Escapade tripolitaine
Deuxième plus grande ville du pays, capitale du Nord, témoin de la période mamelouke, Tripoli et ses habitants nous accueillent les bras ouverts. Ostensiblement occidentales, les passants, pourtant très peu francophones, nous assènent de “Bonjour!” enthousiastes à chaque coin de rue. On déambule dans le quartier d’al Mina, puis à la citadelle Saint-Gilles, qui surplombe la ville, et redescendons vers les sinueux souks à la célèbre renommée.
Les enseignes désuètes, les moteurs rugissants de Mercedes old school, les dizaines de fils électriques qui s’étendent d’un bâtiment à un autre. Les rires des enfants qui jouent sur les balançoires se mélangent aux rugissements des scooters qui se faufilent entre les étals.
Au détour d’une ruelle, derrière une petite porte en pierre, se trouve le hammam el Abed, le seul fonctionnel de la ville. L'intérieur, avec ses coussins, sa fontaine centrale et ses ornements, nous plonge instantanément dans son ambiance plus ottomane qu’orientale. On y déguste un thé, on y fume la chicha, on discute avec le propriétaire et son fils. Nous avons même le droit à une petite visite privée des bains. La lumière du soleil transperce le toit de verre coloré et pénètre la pierre. Une parenthèse qui contraste avec l’effervescence de Tripoli et ses bruits incessants.
Le repas des guerriers
Après une matinée bien remplie, tous affamés, nous nous attablons chez Akra, restaurant apparemment incontournable si l’on en croit le monde dans la salle. La déco y est simple, sans prétention, et rappelle les cantines que nous avons tant fréquenté pendant notre scolarité. Mais première difficulté, la carte n’est qu’en arabe, et la serveuse peine à nous expliquer ce que nous allons manger. Autour de nous, tout le monde semble avoir le même plat.
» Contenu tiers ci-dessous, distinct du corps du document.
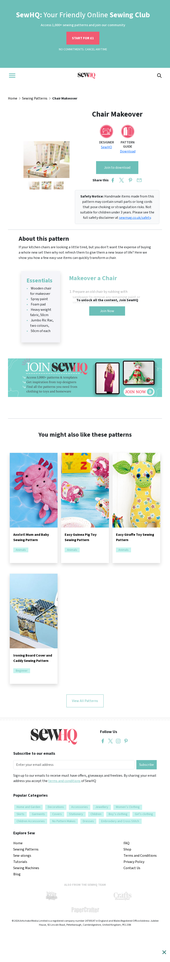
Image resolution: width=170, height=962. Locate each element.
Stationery (76, 814)
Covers (57, 814)
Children (96, 814)
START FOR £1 (83, 38)
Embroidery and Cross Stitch (120, 821)
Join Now (107, 311)
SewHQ (106, 147)
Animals (21, 550)
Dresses (88, 821)
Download (127, 151)
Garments (38, 814)
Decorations (56, 807)
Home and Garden (28, 807)
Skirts (20, 814)
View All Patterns (85, 700)
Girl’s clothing (144, 814)
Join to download (117, 167)
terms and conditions (64, 780)
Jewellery (101, 807)
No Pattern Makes (63, 821)
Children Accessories (31, 821)
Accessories (79, 807)
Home (12, 98)
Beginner (22, 671)
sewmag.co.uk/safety (135, 217)
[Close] (164, 952)
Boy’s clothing (118, 814)
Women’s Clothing (128, 807)
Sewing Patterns (34, 98)
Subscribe (146, 764)
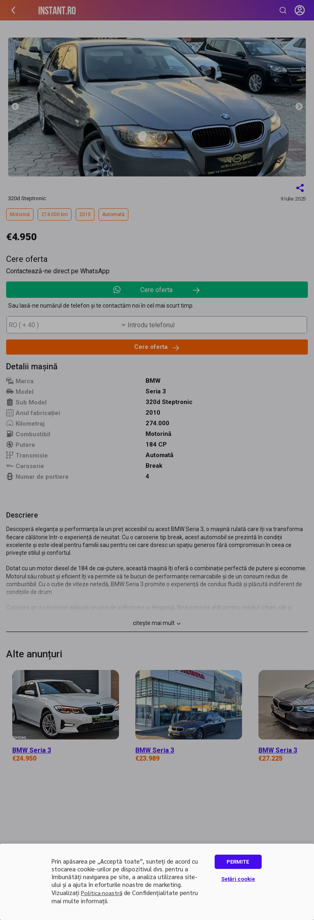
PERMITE (238, 862)
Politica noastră (101, 892)
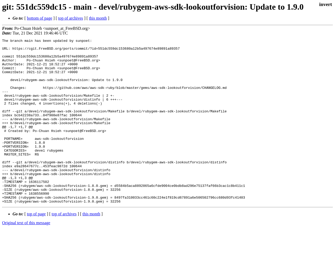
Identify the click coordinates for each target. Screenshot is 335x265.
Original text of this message (26, 256)
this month (98, 18)
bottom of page (39, 18)
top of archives (70, 18)
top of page (36, 247)
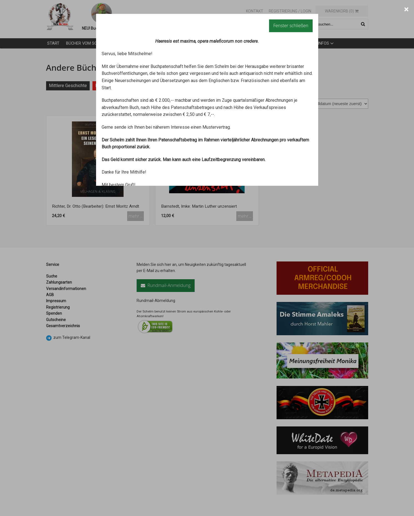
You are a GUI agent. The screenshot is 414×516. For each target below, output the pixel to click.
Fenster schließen (290, 25)
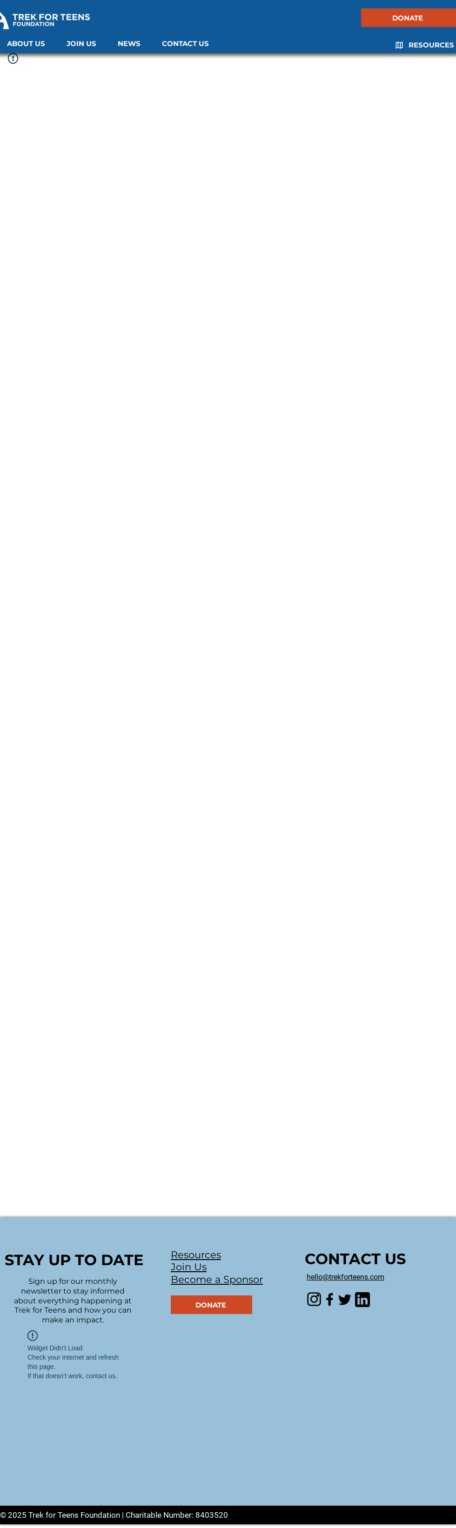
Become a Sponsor (217, 1279)
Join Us (189, 1267)
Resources (196, 1255)
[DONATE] (408, 17)
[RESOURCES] (421, 45)
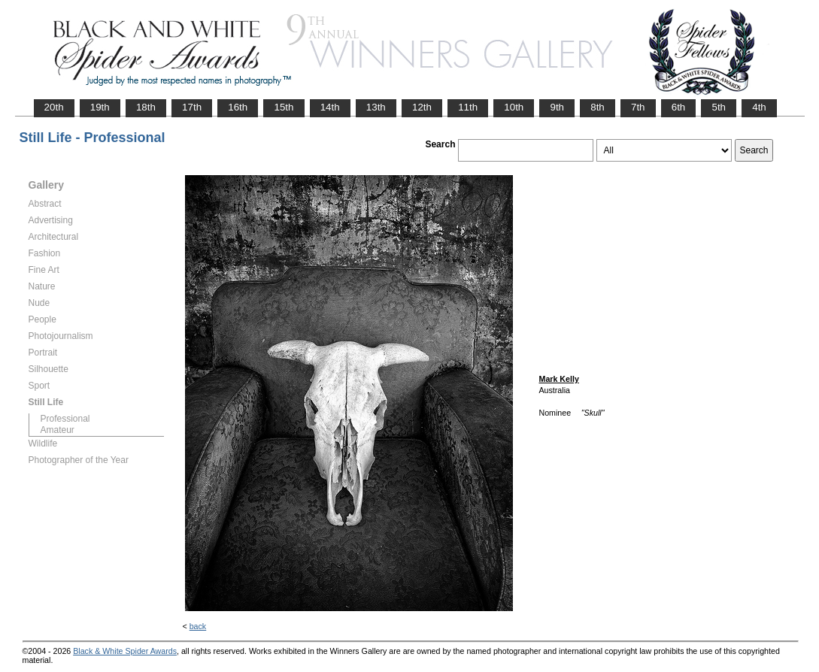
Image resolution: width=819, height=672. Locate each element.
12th (422, 107)
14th (330, 107)
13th (376, 107)
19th (100, 107)
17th (192, 107)
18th (146, 107)
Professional (65, 418)
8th (597, 107)
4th (759, 107)
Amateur (57, 430)
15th (283, 107)
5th (718, 107)
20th (54, 107)
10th (514, 107)
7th (638, 107)
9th (556, 107)
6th (678, 107)
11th (468, 107)
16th (238, 107)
Après une (courte) réflexion, nous comprenons que ce restaurant ne sert qu’une spécialité : le fatteh. Nous n'en avons jamais mangé, mais après tout, nous sommes là pour expérimenter. Nous découvrons donc ce plat levantin, qui se compose ici de morceaux de pains grillés, de pois chiche, de laban et d’amandes. Si à l’aspect, nous n’étions pas directement séduits, le goût achève de nous convaincre. Ce plat est indiscutablement meilleur qu’il n’est beau, et nous y revenons à plusieurs reprises. Petit bémol : il est traître, et nous cloue tous à notre chaise, incapables de nous lever, dans l’attente de digérer.
Le fantôme de Tripoli
Des structures qui semblent avoir été pensées davantage pour leur prouesse architecturale que pour leur fonctionnalité. Une gigantesque arche, un théâtre en forme de dôme, un vaste pavillon. Les étendues - 10 000 hectares au total - ne sont pas sans rappeler l’esthétique constructiviste, typique de l’époque soviétique, bétonnée, solennelle.
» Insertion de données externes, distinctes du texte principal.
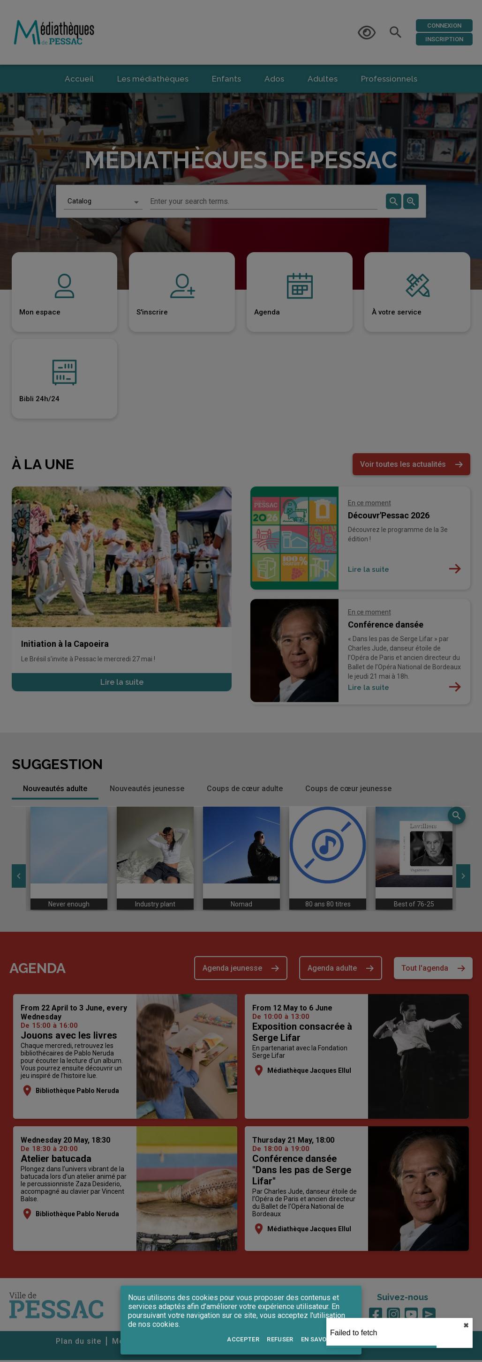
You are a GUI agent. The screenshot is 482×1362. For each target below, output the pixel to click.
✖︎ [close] (466, 1325)
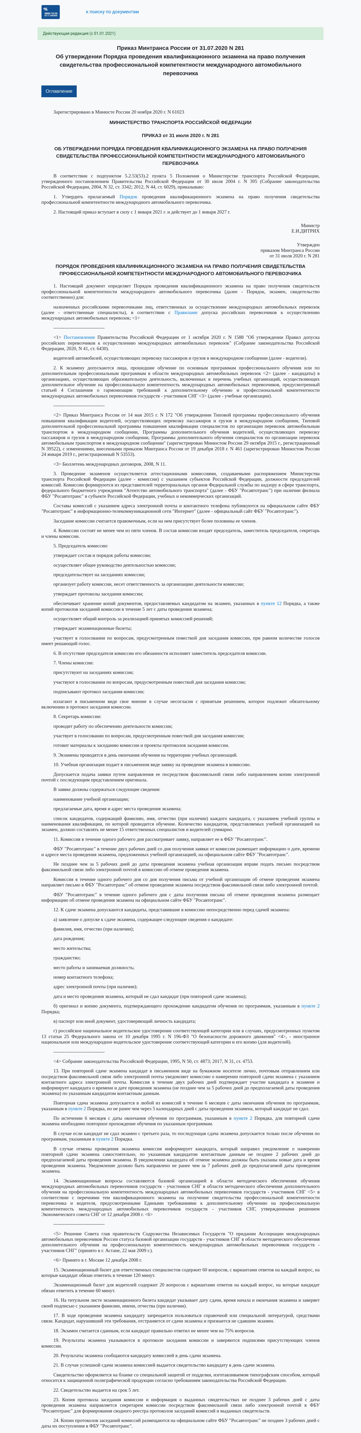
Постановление (79, 337)
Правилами (186, 312)
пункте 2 (310, 1005)
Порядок (128, 196)
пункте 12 (271, 603)
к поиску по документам (112, 11)
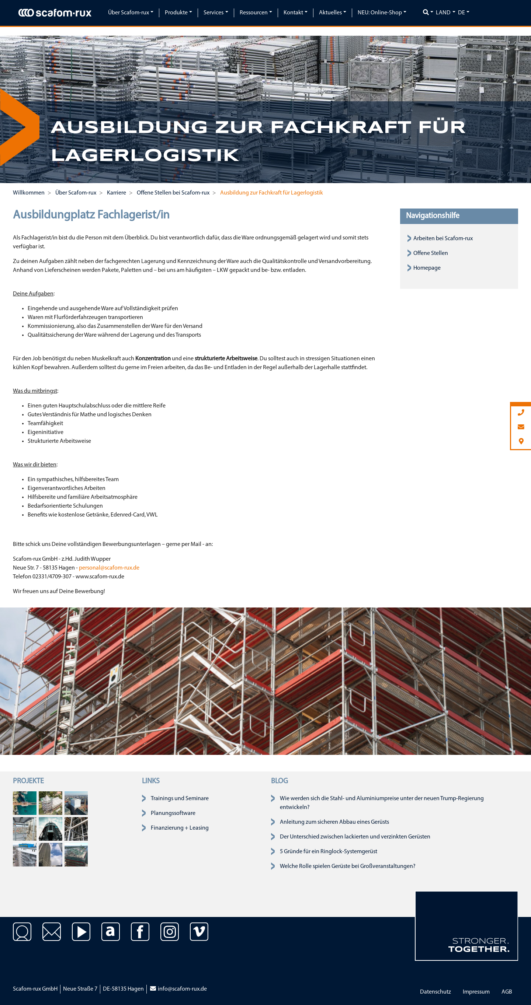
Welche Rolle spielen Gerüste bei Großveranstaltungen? (348, 866)
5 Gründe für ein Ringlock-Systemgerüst (328, 852)
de (461, 13)
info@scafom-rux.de (178, 989)
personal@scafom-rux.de (109, 568)
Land (443, 13)
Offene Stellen (430, 253)
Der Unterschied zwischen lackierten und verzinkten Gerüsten (355, 837)
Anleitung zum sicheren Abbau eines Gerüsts (334, 822)
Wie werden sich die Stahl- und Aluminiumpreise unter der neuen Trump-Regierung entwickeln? (382, 803)
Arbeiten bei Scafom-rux (443, 239)
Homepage (427, 268)
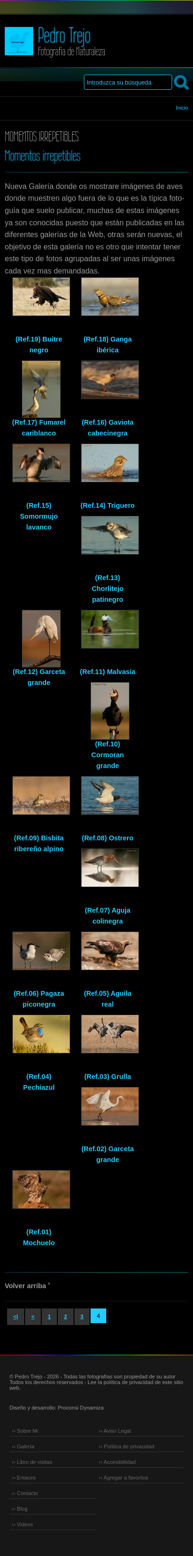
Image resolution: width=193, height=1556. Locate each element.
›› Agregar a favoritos (123, 1477)
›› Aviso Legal (115, 1431)
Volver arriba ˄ (27, 1286)
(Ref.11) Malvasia (108, 671)
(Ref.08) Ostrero (108, 838)
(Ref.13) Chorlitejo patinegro (107, 588)
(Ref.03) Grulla (107, 1076)
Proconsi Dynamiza (80, 1408)
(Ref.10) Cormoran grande (108, 754)
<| (15, 1316)
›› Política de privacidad (127, 1446)
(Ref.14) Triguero (108, 505)
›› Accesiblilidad (117, 1462)
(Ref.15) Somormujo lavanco (39, 516)
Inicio (182, 108)
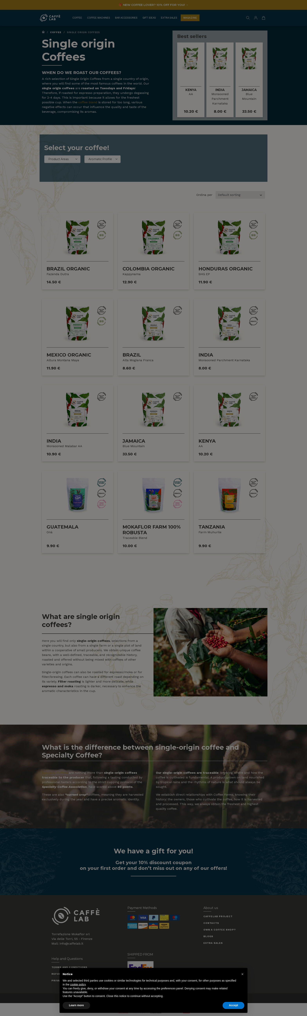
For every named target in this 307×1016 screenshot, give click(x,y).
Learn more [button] (76, 1005)
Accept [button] (233, 1005)
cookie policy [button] (78, 984)
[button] (242, 974)
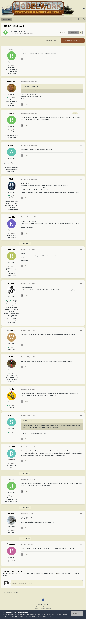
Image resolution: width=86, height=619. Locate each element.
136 (13, 496)
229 (13, 233)
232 (13, 266)
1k (13, 432)
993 (13, 66)
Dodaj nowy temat (51, 40)
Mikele (11, 389)
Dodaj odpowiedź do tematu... (22, 583)
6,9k (15, 300)
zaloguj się (58, 573)
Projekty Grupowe (27, 33)
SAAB (11, 179)
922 (14, 373)
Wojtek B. (11, 330)
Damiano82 (11, 249)
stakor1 (11, 415)
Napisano (29, 49)
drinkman (11, 447)
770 (13, 347)
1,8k (14, 98)
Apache (11, 513)
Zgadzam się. (78, 613)
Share (62, 32)
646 (13, 530)
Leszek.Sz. (11, 81)
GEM (11, 357)
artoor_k (11, 145)
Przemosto (11, 544)
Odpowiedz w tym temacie (73, 40)
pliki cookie (26, 614)
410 (13, 196)
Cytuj (26, 59)
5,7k (14, 405)
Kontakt (46, 604)
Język (40, 604)
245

En 1963, Oscar Niemeyer, l’un des géants de l’architecture moderniste, est chargé de concevoir une Foire Internationale qui sera baptisée à la mémoire de l’ancien premier ministre Rachid Karamé, originaire de Tripoli. Le projet est abandonné au début de la guerre civile, et devient un poste d’occupation pour l’armée syrienne. Le site tombe en ruines, jusqu’à ce que le World Monuments Watch attire l’attention sur les années de négligence et de désintérêt dont il fait l’objet.
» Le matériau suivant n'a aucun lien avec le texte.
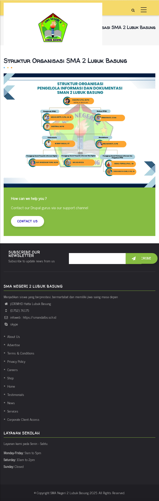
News (11, 402)
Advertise (13, 344)
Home (11, 386)
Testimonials (15, 394)
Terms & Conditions (20, 353)
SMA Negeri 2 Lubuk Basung (69, 492)
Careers (12, 369)
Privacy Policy (16, 361)
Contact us (27, 221)
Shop (10, 378)
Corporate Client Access (23, 419)
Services (12, 411)
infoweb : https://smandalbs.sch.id (30, 317)
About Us (13, 336)
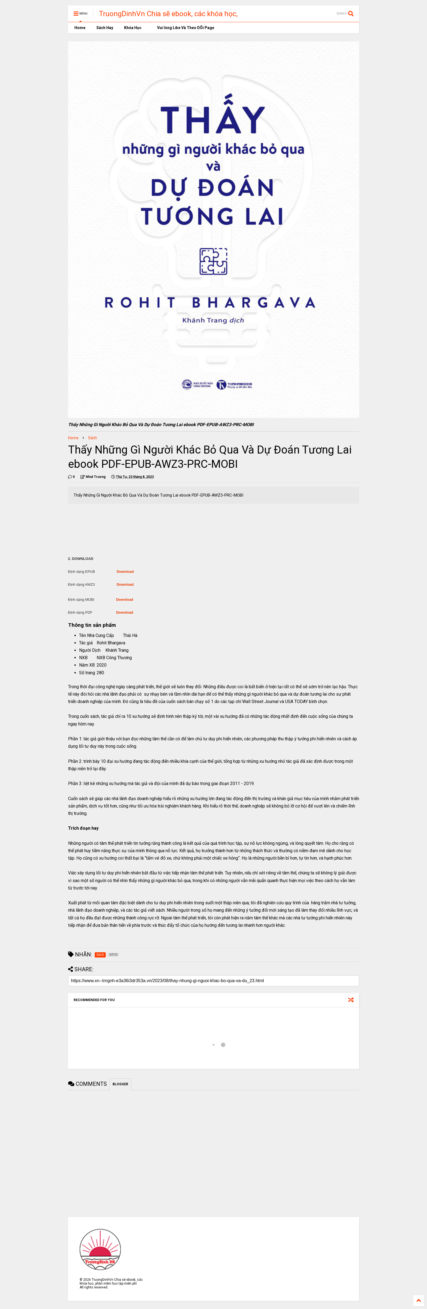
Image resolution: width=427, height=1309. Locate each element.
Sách (92, 438)
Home (79, 27)
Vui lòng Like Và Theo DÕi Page (183, 27)
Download (125, 572)
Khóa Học (132, 27)
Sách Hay (104, 27)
Aujourd’hui, le calme d’un lieu déserté, ses piscines vides et ses jardins impeccablement entretenus, créent une vision juxtaposée d’un projet conçu pour être bourdonnant de vie, et donne la sensation de déambuler dans le mirage de ce qu’aurait été le Liban, prospère, faste, utopique.
Face à une situation déroutante, les Libanais vous diront « C’est le Liban », façon de vous expliquer que si vous pensez avoir compris le Liban, c’est qu’on vous l’a mal expliqué. Mais on cherchera, du mieux qu’on peut, à le déchiffrer :
Leçon n°11 : Au Liban, tout est souvent caché. La curiosité n’est pas un vilain défaut.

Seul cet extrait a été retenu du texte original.